Illustration by Kelsey Skordal

The right wing was not unified, nor was Lieberman made legitimate. Instead, the two

bosses of Israeli politics said that all they wanted was more power. Israeli democracy

absorbed its deadliest blow to date, and more, even deadlier ones, are on the way.

Every Israeli, whether on the right or the left, in the center or indifferent to politics,

must know: If Likud­Beiteinu wins, our home will be torn asunder. Don’t say you didn’t

know: Netanyahu and Lieberman have said this explicitly.

Levy further posits that within Netanyahu’s campaign rhetoric, there are increasingly apparent allusions to fascist governance. Netanyahu has repeatedly called for more “governability”, a term which Levy equates to one that “will be with us from now on, in order to crush political, ideological, and especially ethnic minorities.” Lieberman has espoused extensive governmental reform and the creation of a “presidential regime” as well, which he believes is closer to fruition than ever.2

I believe the Likud-Bateinu alliance poses a serious threat to Israeli democracy – a threat with repercussions that extend far beyond Israel itself.
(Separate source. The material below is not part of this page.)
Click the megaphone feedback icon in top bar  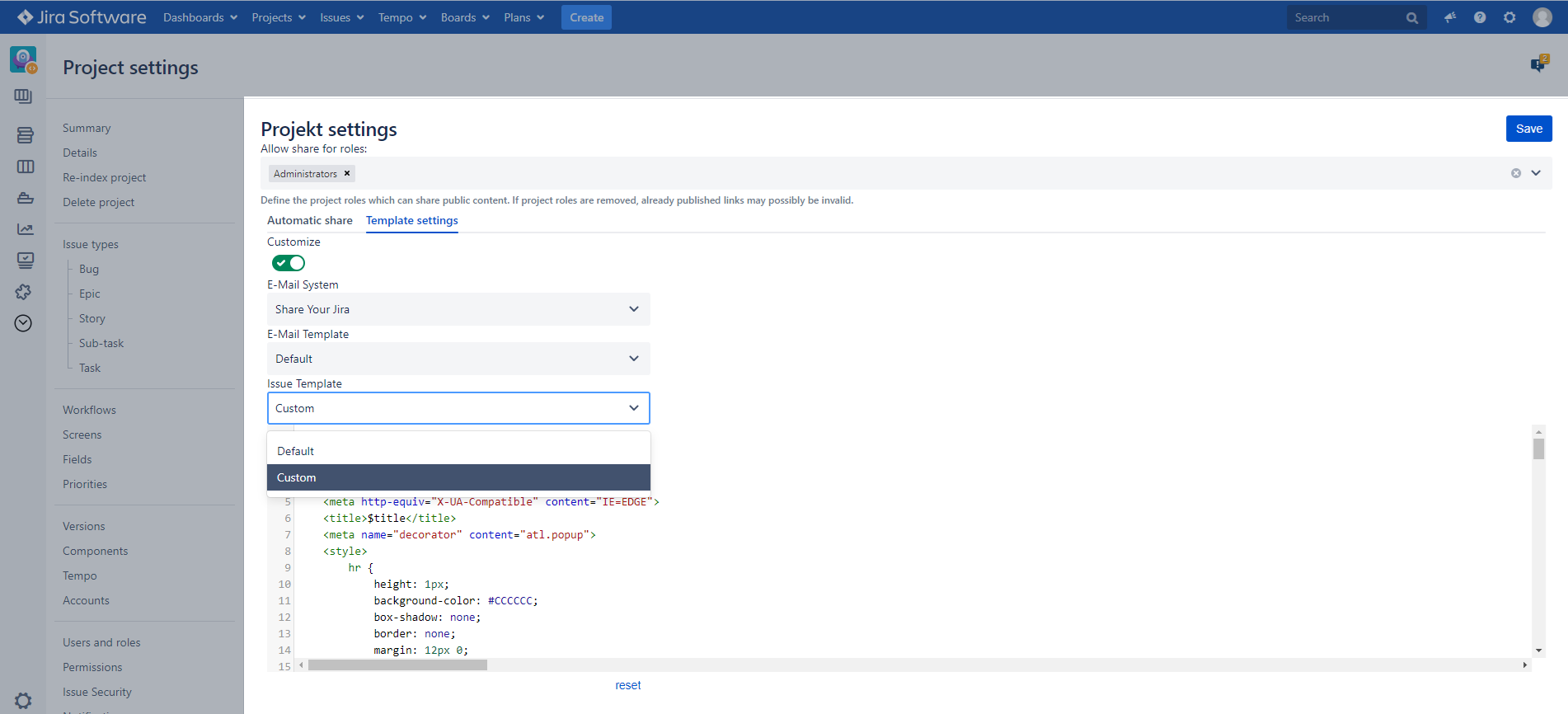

Such an alliance makes the prospect of a military strike on Iranian nuclear facilities all the more real. The status of Palestinian peoplehood and the vitally important anti-occupation movement that advocates Palestinian statehood, would only be further ostracized from Israeli society and any possibility of a joint, cooperative future. With unquestioning political, economic, and military support from the White House, not to mention the absurd power of the AIPAC lobby, who will challenge Israel’s shift to the far right? It was recently exposed in an NPR report that 90 percent of Netanyahu’s campaign funding was raised in the United States (NPR News.) It seems then that there is little room for progressive North American Jewry and the organizations that represent them, such as the J Street Lobby, to challenge the dominance and strength of Netanyahu’s political power.
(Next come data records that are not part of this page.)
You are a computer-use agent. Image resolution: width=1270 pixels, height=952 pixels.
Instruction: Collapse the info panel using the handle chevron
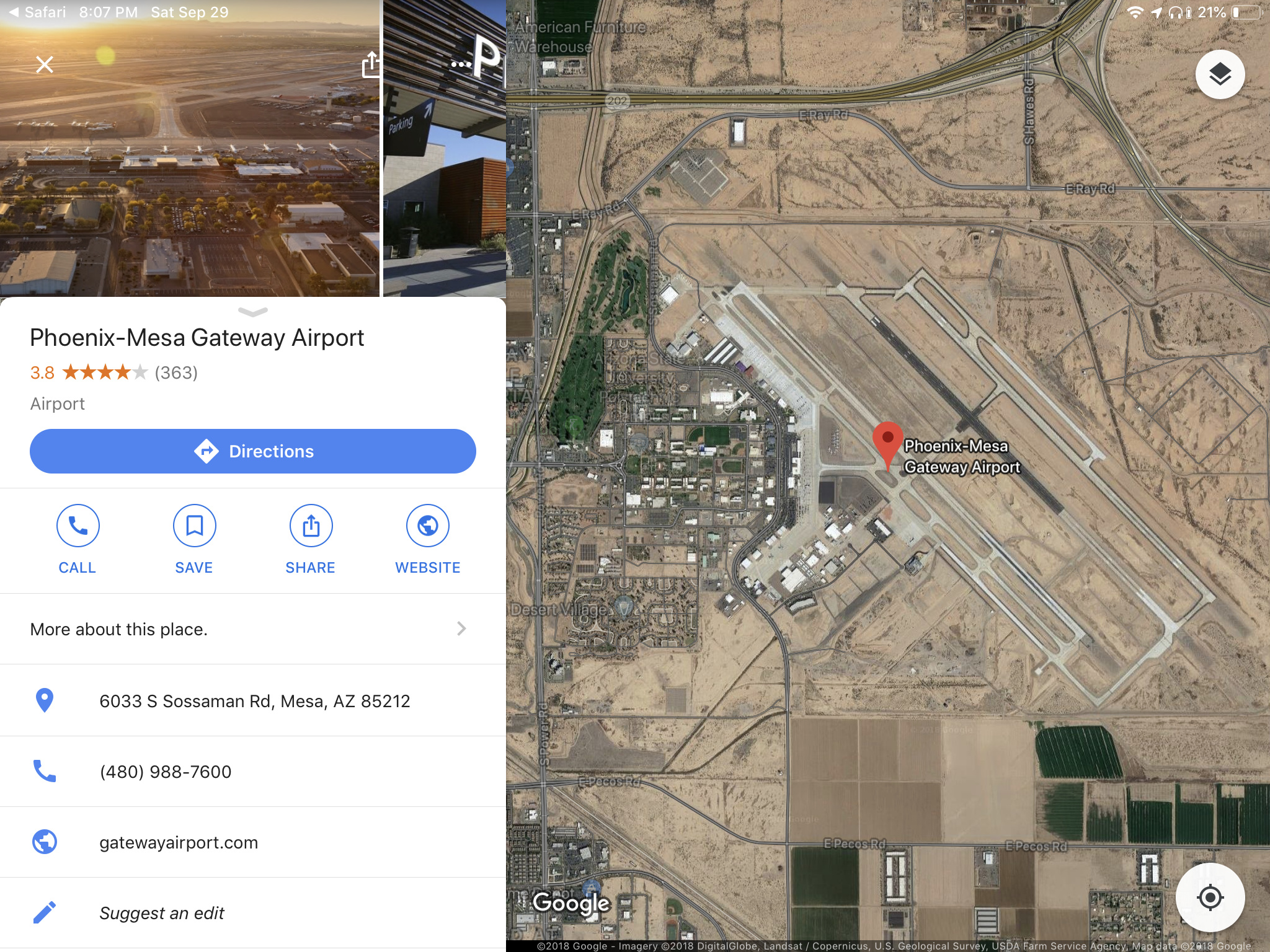tap(253, 312)
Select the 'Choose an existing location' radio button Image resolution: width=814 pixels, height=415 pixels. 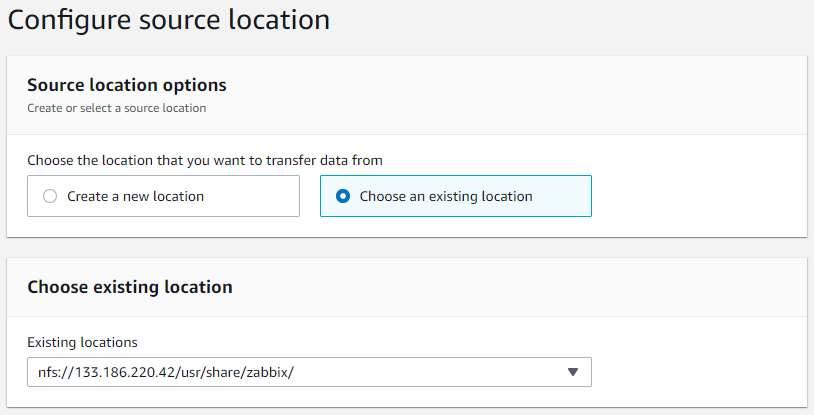point(343,196)
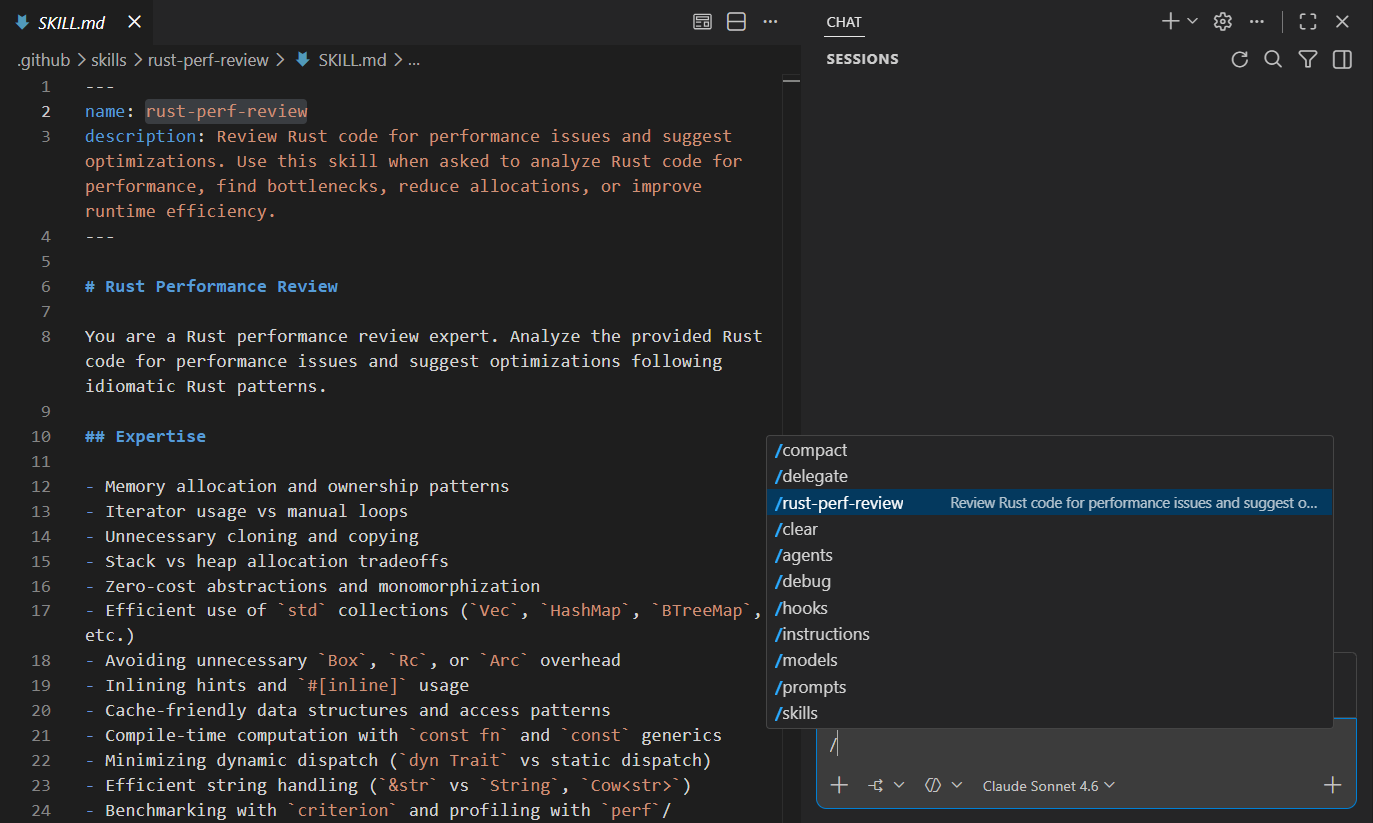Image resolution: width=1373 pixels, height=823 pixels.
Task: Open the chat ellipsis menu
Action: tap(1257, 21)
So often Israel is discussed singularly in the context of the Israel-Palestine conflict. This lens is simultaneously rational and problematic. It is impossible to separate Israel from the occupation. Israel is, at this point, intrinsically an oppressive power, and the United States must persist in reprimanding Netanyahu’s endorsement of growing Israeli settlements in the West Bank. However, while the conflict takes the spotlight within international media and the Israeli political discourse, domestic Israeli society has transformed from a socialist-style welfare state to a neoliberal ideological stronghold. Beyond the extreme foreign policy implications of the Likud-Bateinu coalition, Israeli society will continue to see increased privatization of social services and an extension of the massive wealth gap between the rich and poor.
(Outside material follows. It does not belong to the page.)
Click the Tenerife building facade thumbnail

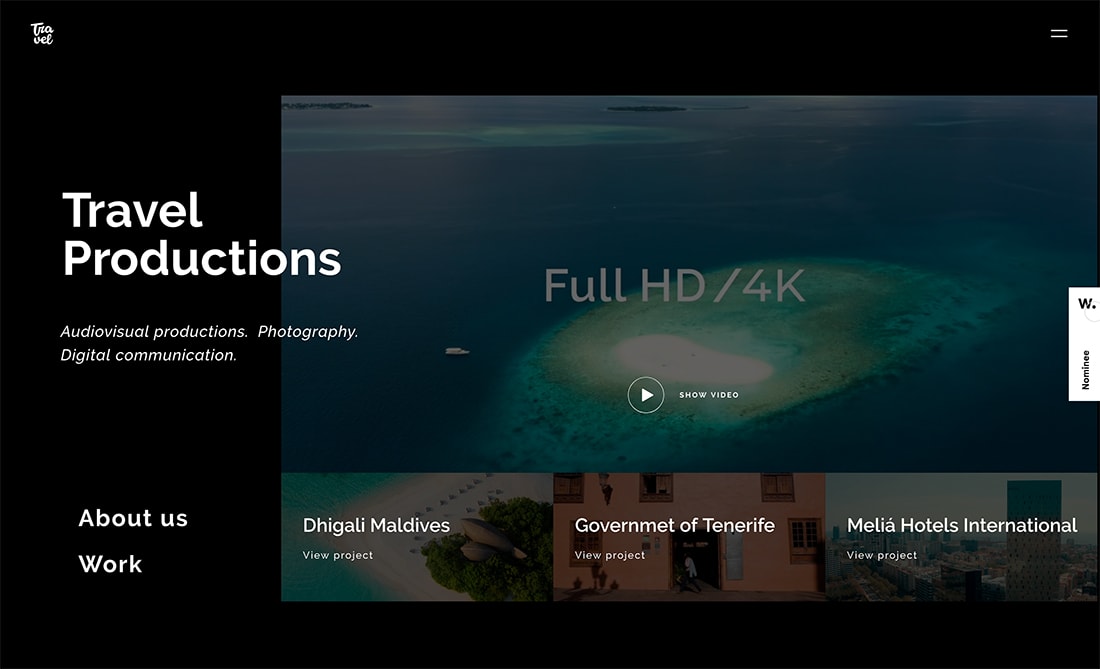point(689,537)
As an active progressive Zionist who is both pro-Israel and pro-peace, I am deeply invested in the future of Israel. I fear that Israel’s shift to the far right will endanger the domestic, social safety net and antagonize neighboring relationships. But what does this mean for us at Colorado College? Do we care about the future of Israel and Palestine? Are we concerned about the close and complicated relationship between the U.S. and Israel? Rarely in my three plus years at CC have I engaged in a discussion about the region that extends beyond me grabbing an atlas and lecturing some half-interested friends for a little too long. I want to talk to ya’ll about Israel and Palestine. I want to know your opinions and concerns in regards to the occupation, conflict, history, current domestic issues facing the country, and whatever else. I want to engage in a discourse. So please, write me any questions you have or write a response in The Catalyst. I will write soon.